Letter to Editor: Response to Florian Mueller's Release re: "Anti-IP"
Posted Aug 26, 2005 20:27 UTC (Fri) by
Ross (subscriber, #4065)
In reply to:
Letter to Editor: Response to Florian Mueller's Release re: "Anti-IP" by tialaramex
Parent article:
Letter to Editor: Response to Florian Mueller's Release re: "Anti-IP"
'So far as I understand it BnetD could be trivially altered to validate against a Blizzard provided authentication system in any of several ways. This would mean people intent on illegal copying would have to create "underground" servers, a situation that exists today and will exist regardless of any court case.'
I don't know if doing a proxy connection to Blizzard to validate the authenticity of the client would have worked but I doubt it for both technical and legal reasons.
1) The server sends several unpredictable numbers to the client and an equation to use for doing a checksum (presumable for detecting cheats or other things which modify the game binary). The bnetd server wouldn't be able to do anything asychronously... it would have to literally wait for a response from either the client or server on every packet. Additionally, it would have to keep the connection to Battle.net open during the entire time the client is connected, otherwise the whole excercise would be pointless. Keeping a connection open requires a number of things to happen to avoid timeouts, bot detection, etc.
2) It seems likely Blizzard would not appreciate these "bots" connecting and might consider the additional traffic from bnetd servers as abusive. They could block the IPs or take legal action. Additionally, this could be abused by people who do brute force key attacks... they could hide behind bnetd servers to avoid liability just like spammers use open mail relays.

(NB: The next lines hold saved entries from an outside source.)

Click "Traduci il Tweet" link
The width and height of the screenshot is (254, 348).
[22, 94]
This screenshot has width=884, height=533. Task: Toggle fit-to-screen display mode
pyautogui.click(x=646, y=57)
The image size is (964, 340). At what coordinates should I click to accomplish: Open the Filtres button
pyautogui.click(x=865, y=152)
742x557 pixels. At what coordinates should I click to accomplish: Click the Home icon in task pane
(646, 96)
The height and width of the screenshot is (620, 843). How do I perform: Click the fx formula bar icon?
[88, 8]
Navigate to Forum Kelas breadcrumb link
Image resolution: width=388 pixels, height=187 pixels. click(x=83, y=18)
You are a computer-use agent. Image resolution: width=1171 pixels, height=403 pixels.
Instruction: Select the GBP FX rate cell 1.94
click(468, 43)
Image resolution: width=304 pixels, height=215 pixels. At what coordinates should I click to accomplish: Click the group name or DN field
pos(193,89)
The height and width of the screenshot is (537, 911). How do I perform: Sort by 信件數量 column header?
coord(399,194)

3) The bnetd server would be vulnerable to attacks. If someone wanted to take out a bnetd server they would just submit a bunch of identical authentication requests and the server would be banned from Battle.net.

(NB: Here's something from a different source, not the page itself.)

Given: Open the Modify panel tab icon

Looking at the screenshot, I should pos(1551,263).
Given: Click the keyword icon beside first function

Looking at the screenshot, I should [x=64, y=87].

4) There would be no independent accounts on the bnetd servers. Because each account is only allowed to login once at a time on Battle.net and because the connection for each game would have to be held open, the only workable solution would be to require the user to use their Battle.net username and password on the bnetd system. This defeats some of the benefits of having a local server.
5) Blizzard could implement (and I think they may have) some public key or other non-symmetric crypto fun to avoid these man in the middle "attacks". The solution might take months to implement only to be defeated in the next patch. There would be no way to work around such a change unless major crypto breakthroughs were made... and then remember the DMCA exists... and it is what the proxying was trying to avoid in the first place.
6) It would be a lot simpler for Blizzard to just have the client make a separate authentication connection and ignore the registry setting for the desired game server. This doesn't seem hard, but it didn't happen so I assume Blizzard would rather not have bnetd even if "enabling piracy" were not a factor.